(Stored items)

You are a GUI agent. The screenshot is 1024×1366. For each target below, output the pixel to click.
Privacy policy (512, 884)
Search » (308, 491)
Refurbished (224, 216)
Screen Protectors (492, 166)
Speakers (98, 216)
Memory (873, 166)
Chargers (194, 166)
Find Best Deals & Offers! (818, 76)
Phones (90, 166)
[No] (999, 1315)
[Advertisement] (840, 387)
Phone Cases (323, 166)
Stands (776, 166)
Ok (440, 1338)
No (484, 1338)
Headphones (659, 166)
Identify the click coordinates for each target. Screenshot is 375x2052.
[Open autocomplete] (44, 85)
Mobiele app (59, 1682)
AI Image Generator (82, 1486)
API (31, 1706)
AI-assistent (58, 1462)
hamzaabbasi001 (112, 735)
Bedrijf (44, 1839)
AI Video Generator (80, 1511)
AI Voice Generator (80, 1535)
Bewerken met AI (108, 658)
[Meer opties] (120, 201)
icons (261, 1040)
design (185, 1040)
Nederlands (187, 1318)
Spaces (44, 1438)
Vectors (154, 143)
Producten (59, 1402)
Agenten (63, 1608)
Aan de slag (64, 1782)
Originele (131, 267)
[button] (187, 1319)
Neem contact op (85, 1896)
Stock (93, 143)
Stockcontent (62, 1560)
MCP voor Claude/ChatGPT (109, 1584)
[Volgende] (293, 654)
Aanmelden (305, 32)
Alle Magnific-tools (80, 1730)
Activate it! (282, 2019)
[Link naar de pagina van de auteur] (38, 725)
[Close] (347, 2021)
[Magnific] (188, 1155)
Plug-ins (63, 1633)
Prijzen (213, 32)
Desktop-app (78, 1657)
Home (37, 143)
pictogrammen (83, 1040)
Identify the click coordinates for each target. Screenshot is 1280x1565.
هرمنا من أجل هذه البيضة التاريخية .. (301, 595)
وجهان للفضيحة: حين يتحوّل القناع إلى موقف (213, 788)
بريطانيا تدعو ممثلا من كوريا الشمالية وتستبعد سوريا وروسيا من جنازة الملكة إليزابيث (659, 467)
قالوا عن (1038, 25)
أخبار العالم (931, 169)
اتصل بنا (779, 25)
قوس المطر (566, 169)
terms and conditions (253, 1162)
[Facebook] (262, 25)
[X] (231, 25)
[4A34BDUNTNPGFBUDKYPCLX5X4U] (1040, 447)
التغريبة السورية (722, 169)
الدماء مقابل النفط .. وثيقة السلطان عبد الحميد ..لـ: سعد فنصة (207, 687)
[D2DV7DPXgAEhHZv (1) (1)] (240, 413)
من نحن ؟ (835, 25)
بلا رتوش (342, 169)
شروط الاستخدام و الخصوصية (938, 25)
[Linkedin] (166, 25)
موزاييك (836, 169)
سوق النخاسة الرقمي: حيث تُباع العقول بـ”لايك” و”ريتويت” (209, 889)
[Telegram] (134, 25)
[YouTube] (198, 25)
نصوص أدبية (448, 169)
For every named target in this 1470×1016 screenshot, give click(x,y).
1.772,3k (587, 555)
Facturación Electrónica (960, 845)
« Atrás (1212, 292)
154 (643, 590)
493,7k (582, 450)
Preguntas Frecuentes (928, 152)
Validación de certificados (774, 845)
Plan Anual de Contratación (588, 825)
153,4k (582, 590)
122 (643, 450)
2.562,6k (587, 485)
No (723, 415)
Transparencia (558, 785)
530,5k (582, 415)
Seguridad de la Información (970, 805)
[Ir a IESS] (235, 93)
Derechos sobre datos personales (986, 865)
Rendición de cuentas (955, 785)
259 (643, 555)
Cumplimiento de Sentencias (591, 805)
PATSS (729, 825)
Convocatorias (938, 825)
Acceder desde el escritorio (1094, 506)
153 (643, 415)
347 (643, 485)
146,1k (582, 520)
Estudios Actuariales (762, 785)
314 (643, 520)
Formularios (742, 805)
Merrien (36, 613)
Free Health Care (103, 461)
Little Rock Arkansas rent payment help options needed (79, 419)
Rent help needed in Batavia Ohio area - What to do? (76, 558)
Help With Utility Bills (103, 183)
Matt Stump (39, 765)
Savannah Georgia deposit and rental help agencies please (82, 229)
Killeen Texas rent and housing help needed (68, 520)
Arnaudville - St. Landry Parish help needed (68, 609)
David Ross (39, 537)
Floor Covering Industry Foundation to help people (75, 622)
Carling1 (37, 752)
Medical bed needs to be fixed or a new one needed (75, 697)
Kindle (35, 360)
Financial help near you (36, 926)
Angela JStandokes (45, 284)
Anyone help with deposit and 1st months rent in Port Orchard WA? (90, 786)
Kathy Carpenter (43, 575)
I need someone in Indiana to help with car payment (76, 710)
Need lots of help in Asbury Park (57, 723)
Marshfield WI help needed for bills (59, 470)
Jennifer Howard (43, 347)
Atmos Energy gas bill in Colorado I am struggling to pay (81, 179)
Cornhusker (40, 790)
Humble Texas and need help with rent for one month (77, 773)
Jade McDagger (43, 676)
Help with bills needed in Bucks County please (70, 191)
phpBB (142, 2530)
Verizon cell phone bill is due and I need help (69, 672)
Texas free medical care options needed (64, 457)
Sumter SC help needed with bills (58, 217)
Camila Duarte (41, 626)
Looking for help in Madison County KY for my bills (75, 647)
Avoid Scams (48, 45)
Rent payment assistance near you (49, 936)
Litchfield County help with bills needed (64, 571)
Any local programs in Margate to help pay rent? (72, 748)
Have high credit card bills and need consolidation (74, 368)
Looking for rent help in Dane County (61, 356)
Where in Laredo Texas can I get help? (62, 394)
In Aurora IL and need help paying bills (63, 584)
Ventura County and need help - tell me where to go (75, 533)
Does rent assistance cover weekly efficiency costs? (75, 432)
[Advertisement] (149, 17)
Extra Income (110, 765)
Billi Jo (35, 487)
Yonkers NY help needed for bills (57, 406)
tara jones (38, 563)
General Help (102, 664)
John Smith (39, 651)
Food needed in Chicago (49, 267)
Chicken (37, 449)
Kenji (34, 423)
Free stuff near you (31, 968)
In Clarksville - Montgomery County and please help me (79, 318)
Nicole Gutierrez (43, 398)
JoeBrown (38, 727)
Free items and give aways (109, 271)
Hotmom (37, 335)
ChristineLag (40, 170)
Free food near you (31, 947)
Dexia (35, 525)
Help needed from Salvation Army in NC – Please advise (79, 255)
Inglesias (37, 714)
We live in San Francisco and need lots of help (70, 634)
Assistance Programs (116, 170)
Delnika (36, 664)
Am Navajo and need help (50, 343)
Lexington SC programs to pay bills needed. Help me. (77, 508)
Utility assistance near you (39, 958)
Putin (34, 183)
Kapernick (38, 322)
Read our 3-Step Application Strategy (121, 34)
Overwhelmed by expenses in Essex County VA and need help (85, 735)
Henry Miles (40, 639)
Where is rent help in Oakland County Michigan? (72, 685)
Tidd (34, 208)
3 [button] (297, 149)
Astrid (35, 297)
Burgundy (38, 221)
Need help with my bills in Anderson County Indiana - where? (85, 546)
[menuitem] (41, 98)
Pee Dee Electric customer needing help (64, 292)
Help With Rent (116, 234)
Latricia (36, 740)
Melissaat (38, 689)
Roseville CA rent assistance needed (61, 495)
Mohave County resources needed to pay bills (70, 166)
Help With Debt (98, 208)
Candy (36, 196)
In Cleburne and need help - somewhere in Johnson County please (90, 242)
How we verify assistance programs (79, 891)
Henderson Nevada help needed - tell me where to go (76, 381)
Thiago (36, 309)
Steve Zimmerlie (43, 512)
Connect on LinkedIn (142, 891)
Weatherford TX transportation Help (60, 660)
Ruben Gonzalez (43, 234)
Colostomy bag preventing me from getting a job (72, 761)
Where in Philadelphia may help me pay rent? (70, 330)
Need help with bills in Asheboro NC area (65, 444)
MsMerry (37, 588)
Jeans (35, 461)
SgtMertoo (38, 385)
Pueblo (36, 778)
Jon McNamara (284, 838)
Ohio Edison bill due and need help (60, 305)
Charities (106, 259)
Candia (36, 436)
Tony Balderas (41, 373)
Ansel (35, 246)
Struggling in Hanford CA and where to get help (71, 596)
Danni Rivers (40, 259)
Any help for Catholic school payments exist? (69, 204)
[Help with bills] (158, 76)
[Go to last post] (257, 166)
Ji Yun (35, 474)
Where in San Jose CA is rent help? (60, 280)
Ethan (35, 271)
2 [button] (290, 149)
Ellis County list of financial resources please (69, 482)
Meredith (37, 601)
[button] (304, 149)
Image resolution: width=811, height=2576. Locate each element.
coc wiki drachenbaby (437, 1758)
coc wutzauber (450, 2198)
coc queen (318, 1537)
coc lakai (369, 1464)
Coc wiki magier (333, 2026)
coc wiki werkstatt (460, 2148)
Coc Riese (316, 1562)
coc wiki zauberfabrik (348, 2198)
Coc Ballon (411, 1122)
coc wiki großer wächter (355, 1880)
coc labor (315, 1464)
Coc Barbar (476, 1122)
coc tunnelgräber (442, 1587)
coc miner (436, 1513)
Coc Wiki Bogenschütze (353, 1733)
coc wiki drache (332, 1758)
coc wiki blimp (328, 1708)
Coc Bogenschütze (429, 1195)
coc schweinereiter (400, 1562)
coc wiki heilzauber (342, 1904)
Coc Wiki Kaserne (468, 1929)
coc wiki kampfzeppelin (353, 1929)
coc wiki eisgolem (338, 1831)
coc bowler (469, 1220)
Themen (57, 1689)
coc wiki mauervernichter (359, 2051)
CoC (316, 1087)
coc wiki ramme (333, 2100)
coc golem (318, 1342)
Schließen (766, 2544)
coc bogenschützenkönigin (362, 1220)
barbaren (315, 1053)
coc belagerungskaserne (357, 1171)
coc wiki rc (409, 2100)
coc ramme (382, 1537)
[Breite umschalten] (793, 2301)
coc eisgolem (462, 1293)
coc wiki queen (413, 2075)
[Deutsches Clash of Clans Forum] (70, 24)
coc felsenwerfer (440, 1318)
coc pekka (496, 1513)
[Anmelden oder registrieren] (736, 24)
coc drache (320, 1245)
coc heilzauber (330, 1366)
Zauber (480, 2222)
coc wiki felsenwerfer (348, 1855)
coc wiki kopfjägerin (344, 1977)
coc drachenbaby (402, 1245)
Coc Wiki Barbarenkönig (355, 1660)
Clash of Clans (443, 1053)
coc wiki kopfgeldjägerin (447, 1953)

**Exercise description**
Look above for the line with "coc wutzauber (450, 2198)"; retype exactly that line, every line after it up to the line with "coc wiki mauervernichter (359, 2051)", and that line too, nothing else.

**Written response**
coc wutzauber (450, 2198)
coc queen (318, 1537)
coc lakai (369, 1464)
Coc wiki magier (333, 2026)
coc wiki werkstatt (460, 2148)
Coc Riese (316, 1562)
coc wiki zauberfabrik (348, 2198)
Coc Ballon (411, 1122)
coc wiki großer wächter (355, 1880)
coc labor (315, 1464)
Coc Barbar (476, 1122)
coc tunnelgräber (442, 1587)
coc miner (436, 1513)
Coc Wiki Bogenschütze (353, 1733)
coc wiki drache (332, 1758)
coc wiki blimp (328, 1708)
Coc Bogenschütze (429, 1195)
coc schweinereiter (400, 1562)
coc wiki heilzauber (342, 1904)
Coc Wiki Kaserne (468, 1929)
coc wiki kampfzeppelin (353, 1929)
coc wiki eisgolem (338, 1831)
coc bowler (469, 1220)
Themen (57, 1689)
coc wiki mauervernichter (359, 2051)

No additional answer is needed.